Mothers Shouldn’t Have To Feel Ashamed Of Using Food Stamps To Feed Their Kids

New York Post columnist Michael Goodwin recently appeared on Fox & Friends to discuss entitlement programs in the US. As many Republicans have been discussing, more families are receiving food stamps in this country than ever before. This probably has something to do with the fact that one in five children was living in poverty in 2009. It might just be because 17 million children in the US live without consistent access to enough nutritious food for a healthy life.  It makes sense that in the face of these staggering statistics and a huge economic recession that families would be enlisting the help of the social safety net to feed and nourish their children.

Even though it makes sense, Mr. Goodwin is a little upset that all these parents don’t seem more ashamed of their poverty. According to him, the lowest on the socioeconomic ladder aren’t suffering enough, because they don’t have even the decency to be embarrassed about accepting the government’s help. ”Shame used to be part of this,” said Goodwin referring to the culture that used to accompany applying for and receiving government assistance. ”Now we look at it we’ve seen this explosion of entitlements and the sense of shame is gone.” And obviously, he thinks that this lack of shame is a bad thing.

Well, I have a little message for Michael Goodwin, as a mother who was actually in a position to possibly ask for the government’s assistance. It’s not a part of my life that I talk about very frequently, but I think this conversation might just need a little insight from someone who has been a single mother trying to support her child.

When I first had my daughter, I was a single young mom. I worked full-time, but for a small business owner that didn’t provide any employee health benefits. I was making less than $3o,ooo a year as an office manager and receptionist for a salon. I paid for my own apartment, insurance, and obviously, full-time child care. I was back at work a mere three weeks after having my daughter. And really, I was barely keeping my head above water.

I distinctly remember my mother sitting me down and asking me to please consider applying for some aid. “You could just get some help with childcare costs. They have subsidies for that. You can’t scratch by every month. What if something happens and you don’t have any savings at all?” She tried to convince me that there was nothing wrong with accepting help. She said that we were all paying our taxes so that we could get some help if we ourselves in a position like this. This is what the social safety net is supposed to do, after all.

And I was the exact person that the social safety net was made for at that time. I was a single mom who was working as hard as she could to support her daughter without much support from my daughter’s dad. I was asking for help so that I could continue to work, hopefully pulling myself up to a level where I would no longer need assistance. I had a right to ask for help.

I couldn’t. I was embarrassed. I was ashamed. And it was the most horrible feeling in the world. Of course I feel proud that I managed to find a better job, that I worked my way into a promotion that put us on a sound financial footing. I feel lucky that I met and married an amazing man, which obviously helped to stabilize me financially.

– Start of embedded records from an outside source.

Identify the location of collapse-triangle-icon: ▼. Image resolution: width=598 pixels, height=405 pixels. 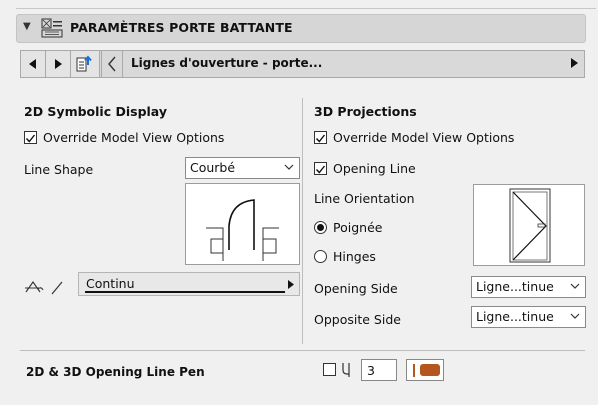
(27, 26).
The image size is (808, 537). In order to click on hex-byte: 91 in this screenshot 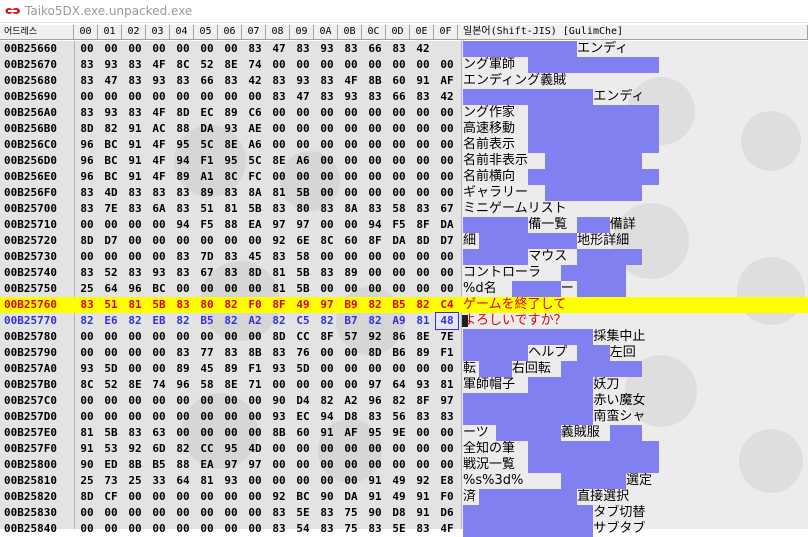, I will do `click(135, 129)`.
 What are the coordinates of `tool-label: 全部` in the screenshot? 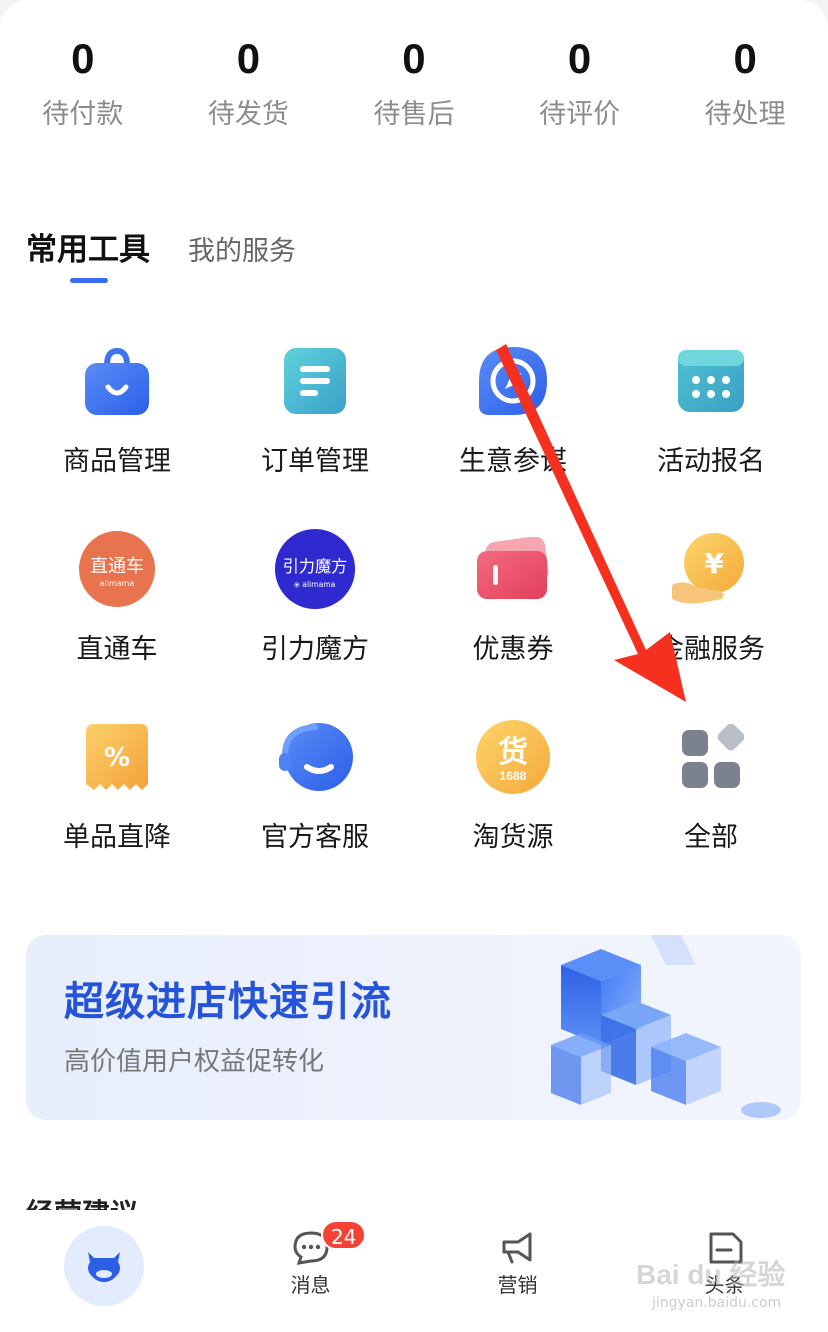 It's located at (711, 838).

But I would not have been any less of a mother if I had accepted the help that our government offers us. In fact, my daughter probably would’ve been better off, because her mother wouldn’t have been nearly as stressed or frustrated. I let my own pride stand in the way of doing what would have been best for my daughter. And no, I wouldn’t have continued to use government assistance. I wouldn’t have stopped striving for more simply because I had help. I still would’ve had ambition and goals, and I still would’ve found myself more fortunate later on.

Instead, I let that shame that Michael Goodwin is so positive no one feels anymore keep me from accepting help when I needed it. I’m lucky enough that I had a supportive family who helped me when things got really difficult. My mom helped buy my daughter’s new clothes when I was having a close month and let me pay her back weeks later. My parents kept my cell phone on their plan, “because it’s cheaper to keep it on the family plan anyways.” I was lucky and I know that.

What is the sad state of our country that children are living in fear of whether they’ll have healthy food to eat for their next meal and political commentators are worried that entitlement recipients don’t feel the proper amount of shame? I, for one, can promise that the shame associated with programs like childcare assistance , WIC and food stamps is still alive and well. And I would argue that the existence of this shame is the actual issue.